==== ESTRATTO DELLA FONTE

ACERRA. Un omicidio studiato nei dettagli, consumato in pochi secondi, in una delle città oggi più pericolose del Sudamerica. È morto così Clemente Marzullo, 47 anni, imprenditore campano residente da anni a Cali, centro nevralgico dei nuovi equilibri criminali colombiani.
Martedì sera l’uomo stava tornando a casa quando due killer sono arrivati in moto, hanno abbandonato il mezzo e si sono avvicinati a piedi per sparargli contro una raffica di colpi. Nessuna possibilità di sopravvivenza. Le autorità colombiane, dopo i primi rilievi, sono categoriche: non si è trattato di una rapina finita male ma di un agguato preparato con freddezza.
Il consolato italiano ha comunicato la tragedia alla Farnesina, che ha allertato i parenti in Campania. La sorella ha successivamente denunciato l’accaduto ai carabinieri di Acerra.
Sulla vita di Marzullo non emergono zone d’ombra: nessun precedente penale, un lavoro consolidato nella compravendita immobiliare, una relazione stabile, una vita apparentemente serena. Tuttavia, il contesto in cui viveva resta ad altissimo rischio.
Cali, quasi tre milioni di abitanti, ha superato Medellín nella mappa del narcotraffico internazionale. Le statistiche sono allarmanti: quasi sei omicidi al giorno nel 2024, autobombe, sparatorie, attentati contro obiettivi militari. A settembre perfino l’arcivescovo della città ha lanciato un appello: «Cali sta precipitando indietro di decenni».
E questo clima di violenza ha colpito ancora una volta cittadini stranieri. Con l’assassinio di Marzullo, diventano tre gli italiani uccisi in Colombia nel 2025. Le altre vittime: il biologo Alessandro Coatti, trovato smembrato in una valigia a Santa Marta, e il cooperante Mario Paciolla, la cui morte resta avvolta nel mistero.
La procura di Roma ha aperto un fascicolo. Resta da capire chi volesse eliminare Marzullo e perché. Un enigma dentro una città dove la linea tra quotidianità e morte è sempre più sottile.

========
==== DATI DI SEGUITO

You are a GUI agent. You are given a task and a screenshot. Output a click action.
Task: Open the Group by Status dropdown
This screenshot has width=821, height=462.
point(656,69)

========

Riscriva il passo dell'articolo sull'omicidio di Marzullo a partire da "E questo clima" e proseguendo fino a "sempre più sottile.", sostituendo "fascicolo" con "procedimento". L'elenco non ha alcun legame con l'articolo.

E questo clima di violenza ha colpito ancora una volta cittadini stranieri. Con l’assassinio di Marzullo, diventano tre gli italiani uccisi in Colombia nel 2025. Le altre vittime: il biologo Alessandro Coatti, trovato smembrato in una valigia a Santa Marta, e il cooperante Mario Paciolla, la cui morte resta avvolta nel mistero.
La procura di Roma ha aperto un procedimento. Resta da capire chi volesse eliminare Marzullo e perché. Un enigma dentro una città dove la linea tra quotidianità e morte è sempre più sottile.